So I just got another shot from the doctor down the street, and she noticed that my voice has dropped even further, and when she mentioned it she sort of gestured to me, like all of me in general, and said, "It's a wonder, no?"
Like holy fuck that was such a Moment. Yes the world is going to shit but she's right. It's a wonder. I'm becoming more happy, more myself, and I'm able to.

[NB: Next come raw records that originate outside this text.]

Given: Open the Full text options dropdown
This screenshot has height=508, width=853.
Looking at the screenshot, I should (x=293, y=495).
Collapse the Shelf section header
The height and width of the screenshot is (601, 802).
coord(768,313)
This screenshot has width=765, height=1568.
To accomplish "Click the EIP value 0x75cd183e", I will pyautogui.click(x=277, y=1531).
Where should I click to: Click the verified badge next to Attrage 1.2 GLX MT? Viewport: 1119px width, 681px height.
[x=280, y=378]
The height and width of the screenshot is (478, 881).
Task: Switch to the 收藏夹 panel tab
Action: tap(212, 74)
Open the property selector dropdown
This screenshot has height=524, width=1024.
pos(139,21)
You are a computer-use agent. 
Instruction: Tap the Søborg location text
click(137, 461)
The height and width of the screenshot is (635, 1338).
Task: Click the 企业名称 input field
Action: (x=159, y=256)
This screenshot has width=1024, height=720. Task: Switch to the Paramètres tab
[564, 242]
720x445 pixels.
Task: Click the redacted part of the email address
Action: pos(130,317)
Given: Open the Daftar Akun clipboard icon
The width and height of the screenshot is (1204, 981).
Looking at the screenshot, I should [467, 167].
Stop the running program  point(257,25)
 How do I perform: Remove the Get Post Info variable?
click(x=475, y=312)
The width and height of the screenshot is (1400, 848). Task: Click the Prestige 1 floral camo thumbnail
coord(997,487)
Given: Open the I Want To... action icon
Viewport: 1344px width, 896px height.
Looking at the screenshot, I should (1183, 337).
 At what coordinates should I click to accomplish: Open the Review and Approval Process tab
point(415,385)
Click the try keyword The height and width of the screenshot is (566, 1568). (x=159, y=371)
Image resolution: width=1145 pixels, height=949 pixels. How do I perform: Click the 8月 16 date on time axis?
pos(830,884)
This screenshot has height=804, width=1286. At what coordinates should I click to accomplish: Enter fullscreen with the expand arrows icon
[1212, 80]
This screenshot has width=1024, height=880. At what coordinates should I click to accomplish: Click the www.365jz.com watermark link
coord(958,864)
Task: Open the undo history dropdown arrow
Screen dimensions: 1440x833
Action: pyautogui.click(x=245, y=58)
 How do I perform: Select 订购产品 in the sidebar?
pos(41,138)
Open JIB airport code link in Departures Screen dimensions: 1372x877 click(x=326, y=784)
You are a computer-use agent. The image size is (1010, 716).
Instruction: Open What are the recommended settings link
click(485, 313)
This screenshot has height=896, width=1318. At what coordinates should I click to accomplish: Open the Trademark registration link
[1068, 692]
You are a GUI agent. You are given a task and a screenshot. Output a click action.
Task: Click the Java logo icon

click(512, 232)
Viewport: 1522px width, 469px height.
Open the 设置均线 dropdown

It's a wonder. We are wonders.
yes, India made legal gender change impossible but the doctor down the street who gives me my T shots in a clinic so small that it's just two rooms was excited for me when she said my voice had dropped yes, India made legal gender change impossible but the receptionist who could see that I was a man didn't bat an eyelash when I asked to see the gynecologist and called me sir when he asked how I wanted to pay yes, India made legal gender change impossible but the barber cuts my hair exactly how I want it and never gave me strange looks for being in a men's salon not even back when I didn't pass as one
yes, India made legal gender change impossible but my friends have always gendered me correctly and stick to it even when it confuses other people and my friend's little sibling calls me older brother in Kannada yes, India made legal gender change impossible but my dog learned my new name quicker than the humans and she runs to give me a kiss when she's told to without being confused about who's being referred to
yes, India made legal gender change impossible but I can feel the Adam's apple growing in my throat and my muscles getting stronger, and my smile more real and I'm growing a beard, and I talk more freely
yes, India made legal gender change impossible but I'm here, and I'm alive, and so are you and there are good people, people who care and don't let them make you forget that-- you are not alone.